In January 2013, the German Federal Cartel Office (Bundeskartellamt) fined the head of a food conglomerate for failure to disclose information in a merger notification.

In 2011 the food company Tönnies Holding GmbH u. Co. KG (‘Tönnies Holding’) notified its planned acquisition of slaughtering company Heinz Tummel GmbH & Co. KG (‘Tummel’) to the German Federal Cartel Office (‘FCO’).

The German Act against Restrictions of Competition (‘ARC’) places an obligation on notifying parties to disclose all companies controlled by them. This obligation also applies to any controlling shareholders, meaning that if any shareholder has control over a company involved in the transaction, and also has control over another company, then that shareholder must disclose details of those additional interests.

While Tönnies Holding provided information about its corporate structure, it failed to mention that the individual in ultimate control of Tönnies Holding (Clemens Tönnies) also controlled the zur Muhlen Group, a major food manufacturer. The FCO uncovered this information during its investigation. This information was considered to be material to the substance of the merger that had been notified, and the FCO blocked the deal partly on the basis of Mr. Tönnies’ parallel control of the zur Muhlen Group. The decision is still subject to an appeal before a German court.

Penalty for failure to give complete information

One year after blocking the deal, the FCO decided to impose a fine of €90,000 (approx. US$125,000) on Mr. Tönnies.
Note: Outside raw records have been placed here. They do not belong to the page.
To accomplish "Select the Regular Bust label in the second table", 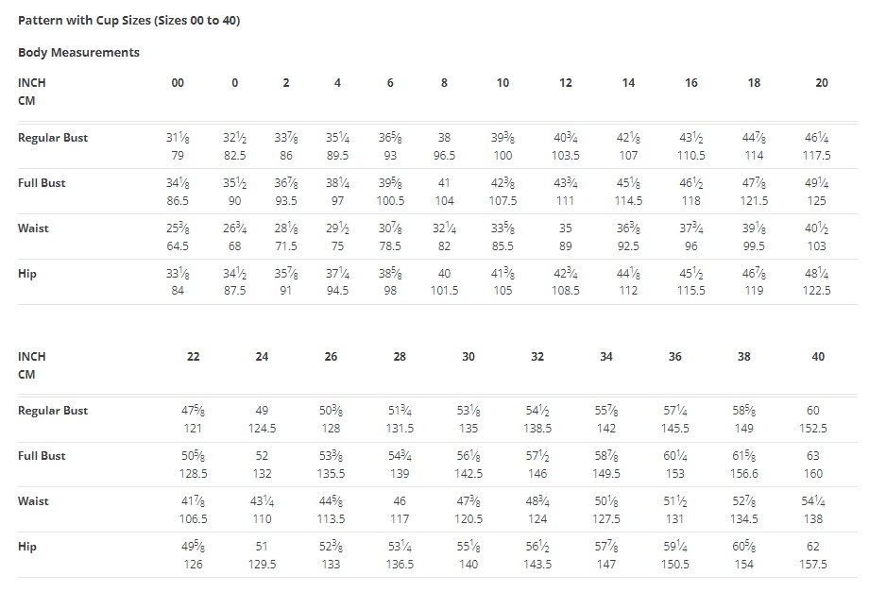I will click(53, 411).
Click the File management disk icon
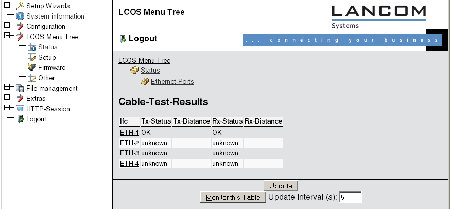450x209 pixels. pyautogui.click(x=20, y=88)
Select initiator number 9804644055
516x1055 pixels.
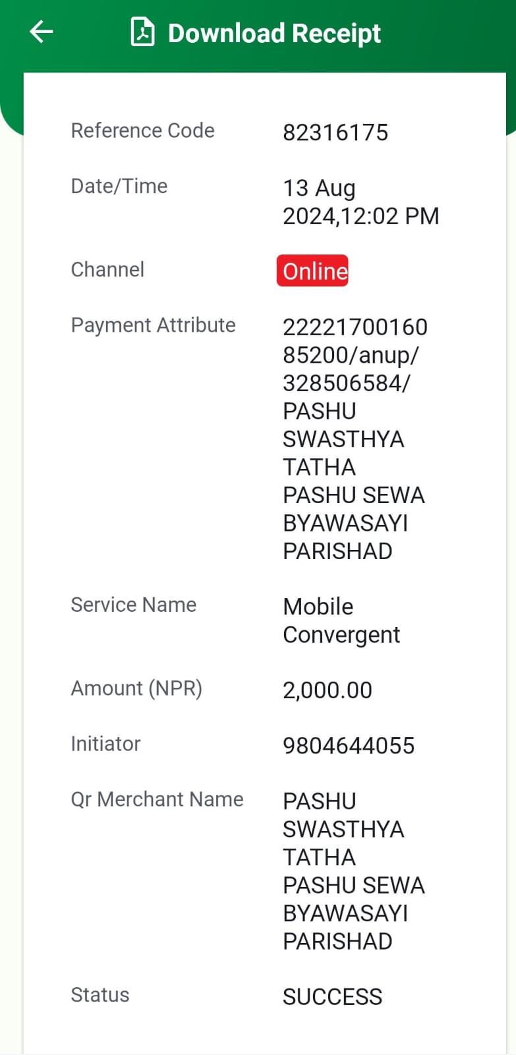[x=349, y=746]
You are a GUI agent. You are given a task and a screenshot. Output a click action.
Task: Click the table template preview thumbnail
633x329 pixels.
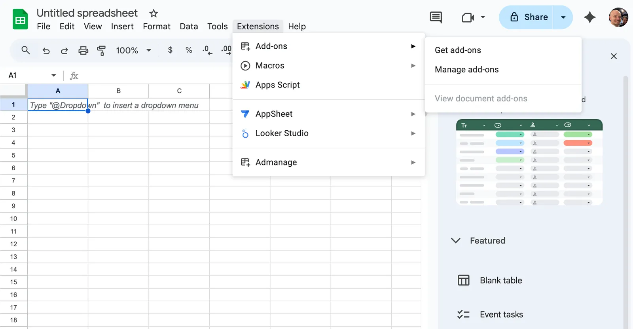(x=529, y=162)
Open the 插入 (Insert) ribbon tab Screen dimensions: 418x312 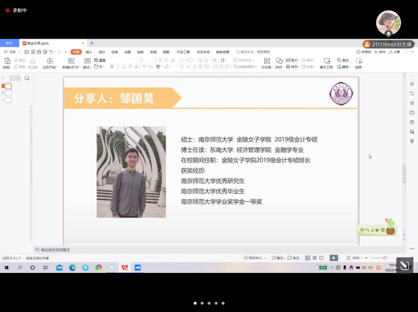[x=89, y=52]
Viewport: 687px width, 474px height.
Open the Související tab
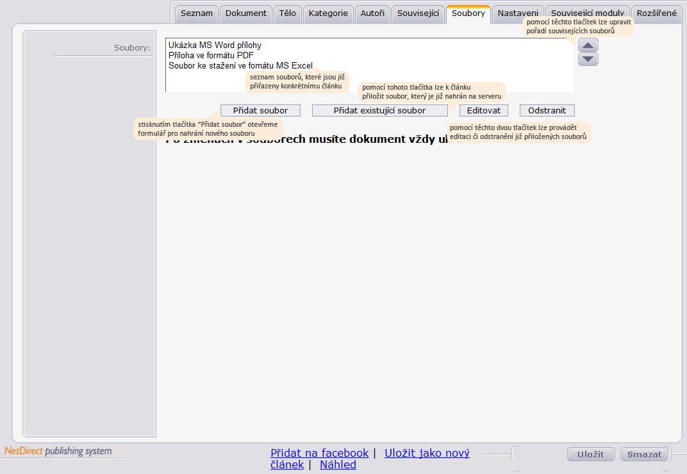coord(418,13)
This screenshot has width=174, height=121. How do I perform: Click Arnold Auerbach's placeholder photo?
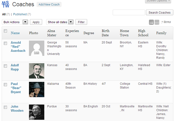pos(37,48)
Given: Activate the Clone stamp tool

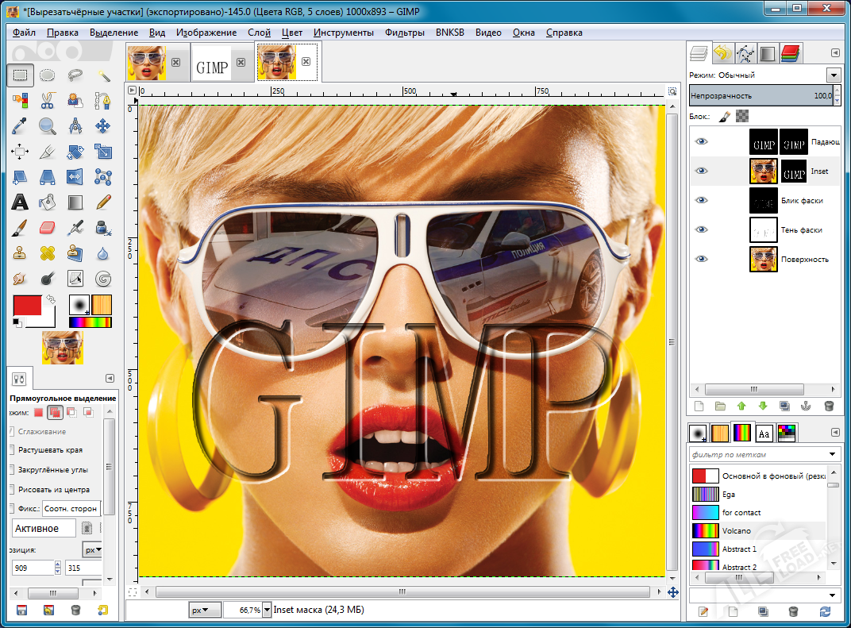Looking at the screenshot, I should point(19,252).
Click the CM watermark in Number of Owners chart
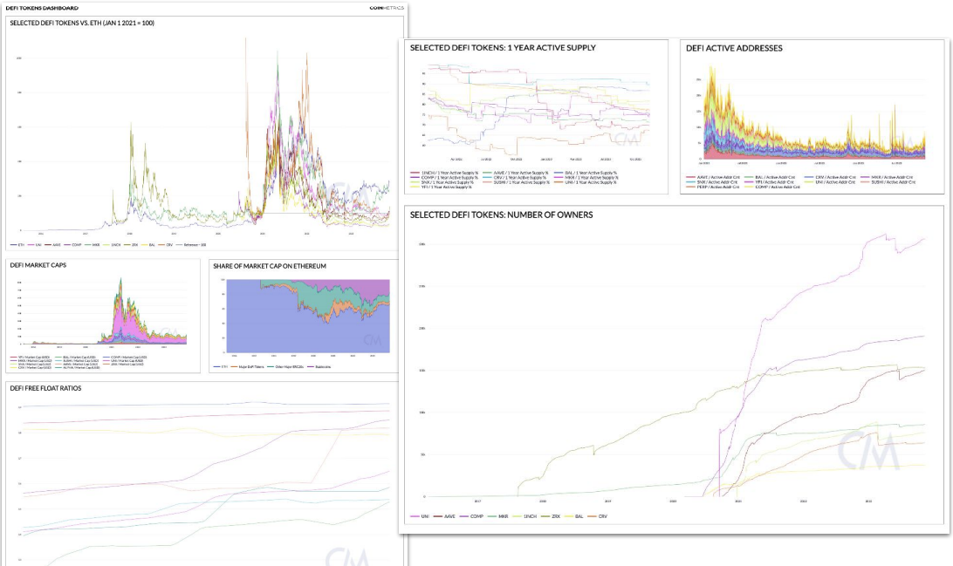Screen dimensions: 953x566 pos(868,451)
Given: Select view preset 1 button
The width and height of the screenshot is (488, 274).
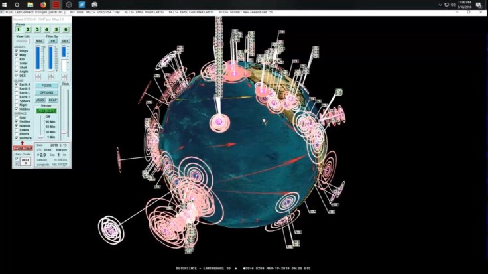Looking at the screenshot, I should coord(19,29).
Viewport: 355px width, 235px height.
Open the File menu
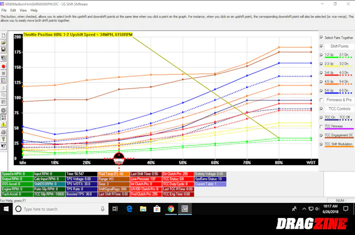pos(4,10)
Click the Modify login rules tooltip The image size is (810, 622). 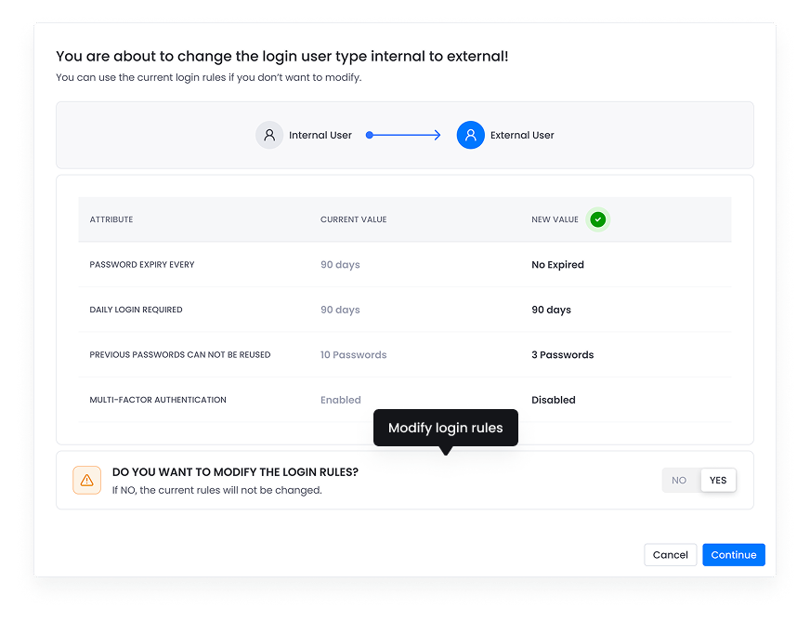pos(445,428)
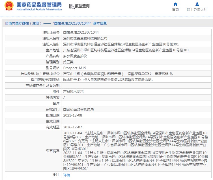Click the 变更情况 row label

(x=53, y=151)
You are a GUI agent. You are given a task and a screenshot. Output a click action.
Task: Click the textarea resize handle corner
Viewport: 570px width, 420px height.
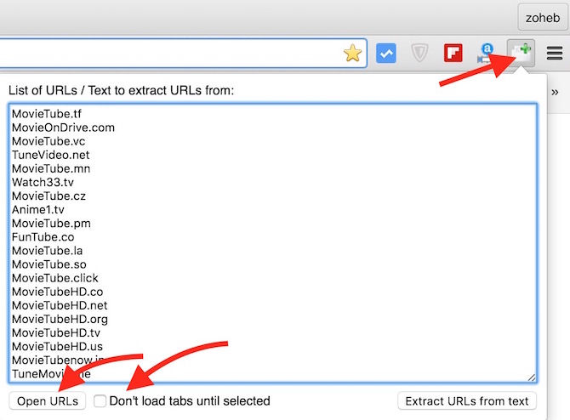pyautogui.click(x=532, y=377)
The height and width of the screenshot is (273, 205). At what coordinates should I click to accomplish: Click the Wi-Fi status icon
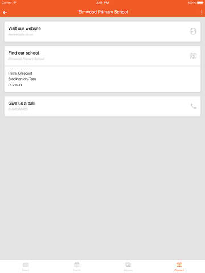[x=15, y=3]
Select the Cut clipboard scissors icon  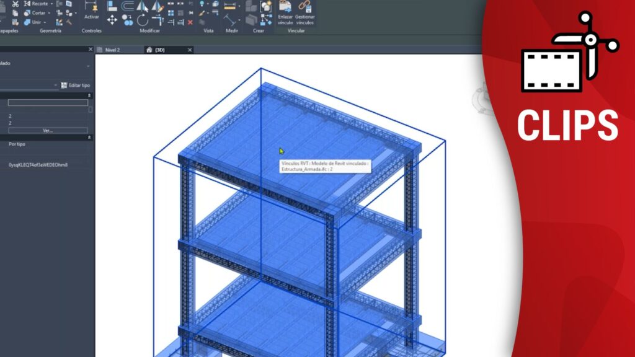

The fine would have been higher, but the FCO gave Mr Tönnies a 10% reduction for cooperating in settlement proceedings.

Although the imposition of this fine on an individual, as opposed to a company, is notable, it is not the first case in which the FCO has fined an individual for failure to provide information (or for providing misleading information) in the context of a merger notification. Even lawyers who have been instructed by parties to a merger notification have been fined by the FCO for intentionally providing misleading information about the companies that they represented.

Fines for individuals at the EU level

At an EU level, the European Commission (‘Commission’) is also entitled to fine companies and individuals for failing to disclose all required information during the merger notification process, under Article 14 of the EU Merger Regulation (‘EUMR’). The possibility to fine individuals under the EUMR is, however, more limited in scope than the powers held by the German authorities under the ARC. Fines imposed on individuals at an EU level for failure to provide complete information are rare, although there are several examples of fines being imposed on companies for failure to provide full, correct information in merger filings before the Commission.

In comparison to fines imposed on companies by the Commission, the penalty imposed on Mr. Tönnies by the FCO is relatively high; fines imposed by the Commission on companies for failure to provide information or for providing misleading information have been around €50,000 (approx. US$70,000) (see for example the fines imposed by the Commission on Tetra Laval BV in 2004 and on Deutsche BP AG in 2002). However, the Commission can impose a fine of up to 1% of a party’s global annual revenues.

Given the track record of fines for both individuals and companies at national and EU level, the importance of making full and accurate disclosures in merger notification forms is clear. Although financial penalties may be one of the most immediate concerns, failure to provide complete and accurate information, or providing misleading information, may lead to a notification being declared incomplete or the validity of the approval being put in question. At a minimum, it will cause the competition authority to seek more information in order to verify the accuracy of the parties’ submissions and can delay the investigation.